- What the task asks -
Pictures are not part of the answer. Write out exactly the lines from the one containing "Instruction: Click the" through the end of the material below.

------------------------------------------------------------------------

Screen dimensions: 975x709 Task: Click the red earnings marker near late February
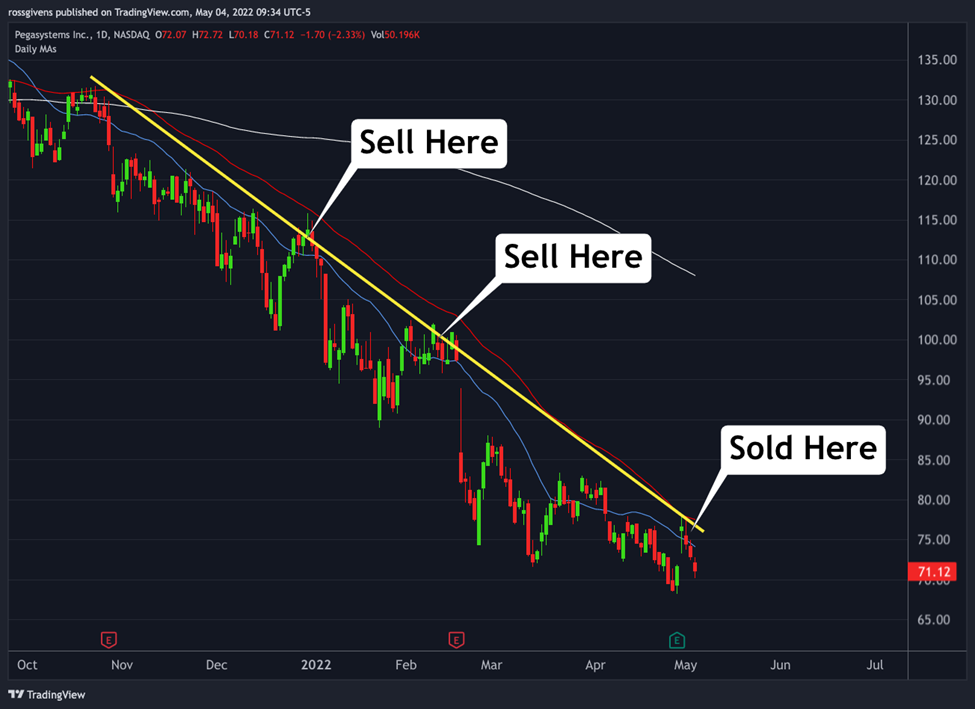coord(456,639)
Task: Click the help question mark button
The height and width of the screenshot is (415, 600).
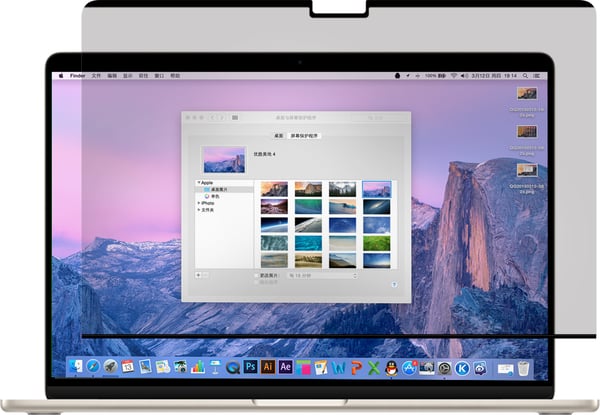Action: point(394,285)
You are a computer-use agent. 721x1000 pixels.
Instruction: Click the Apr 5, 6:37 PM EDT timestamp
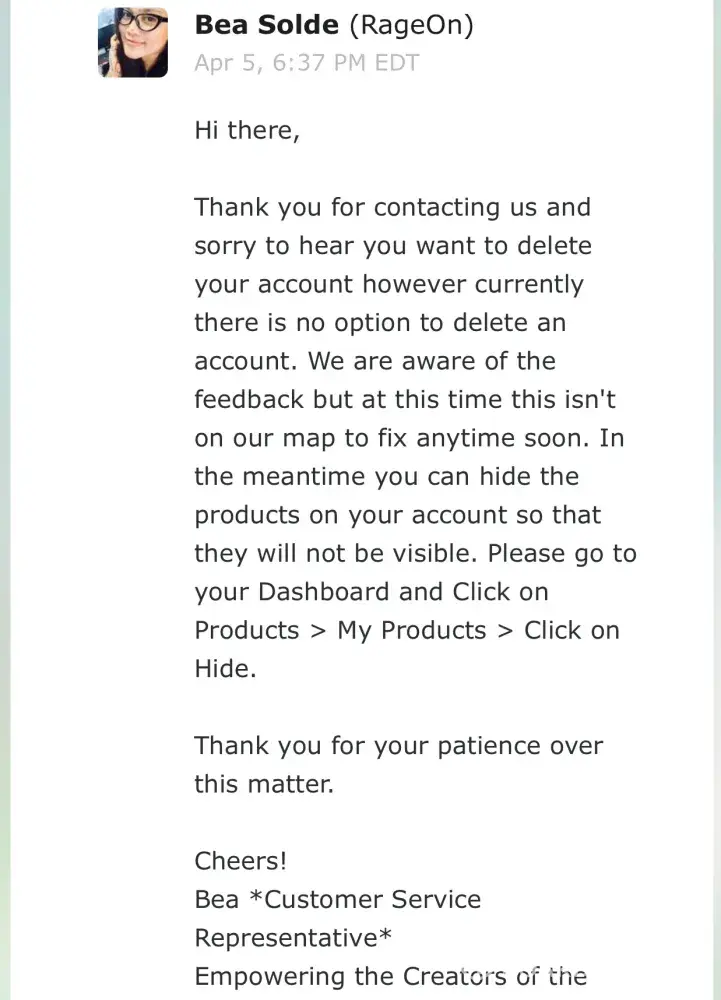tap(306, 63)
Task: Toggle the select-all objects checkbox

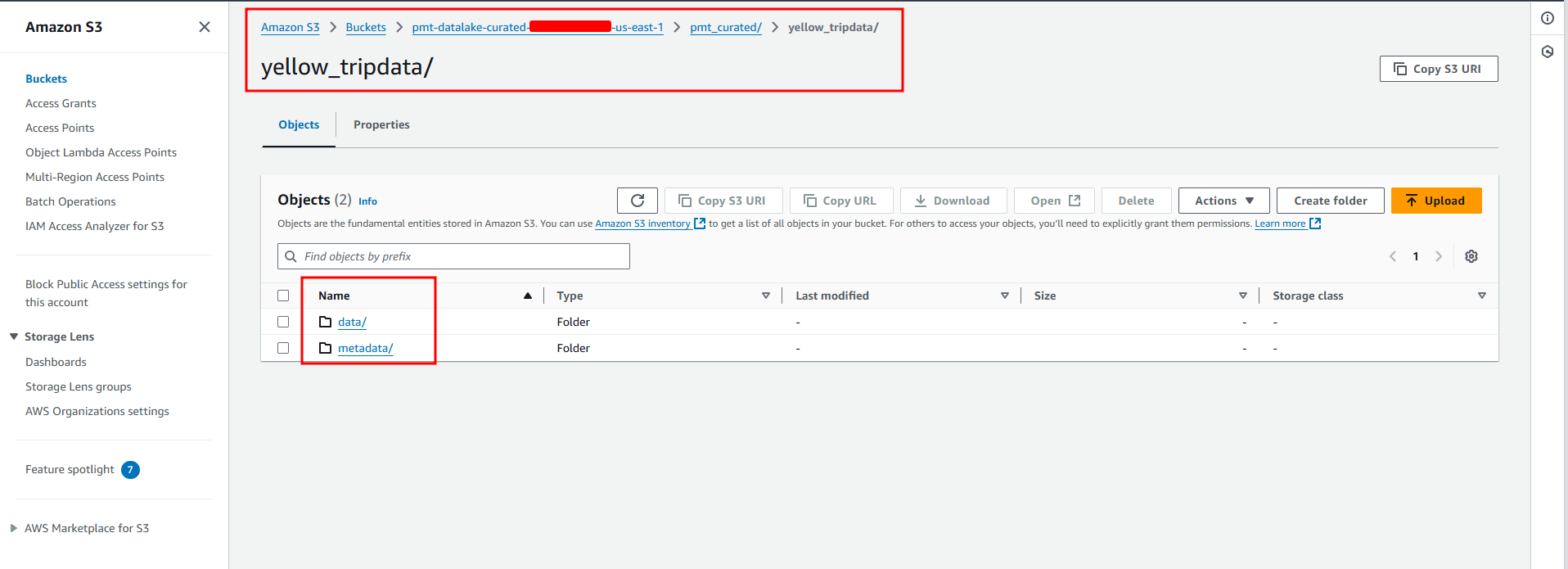Action: (x=283, y=296)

------------------------------------------------------------------------

- Output of the exercise -
Instruction: Click the Apr 5, 6:37 PM EDT timestamp
tap(306, 63)
Task: Toggle the select-all objects checkbox

Action: (x=283, y=296)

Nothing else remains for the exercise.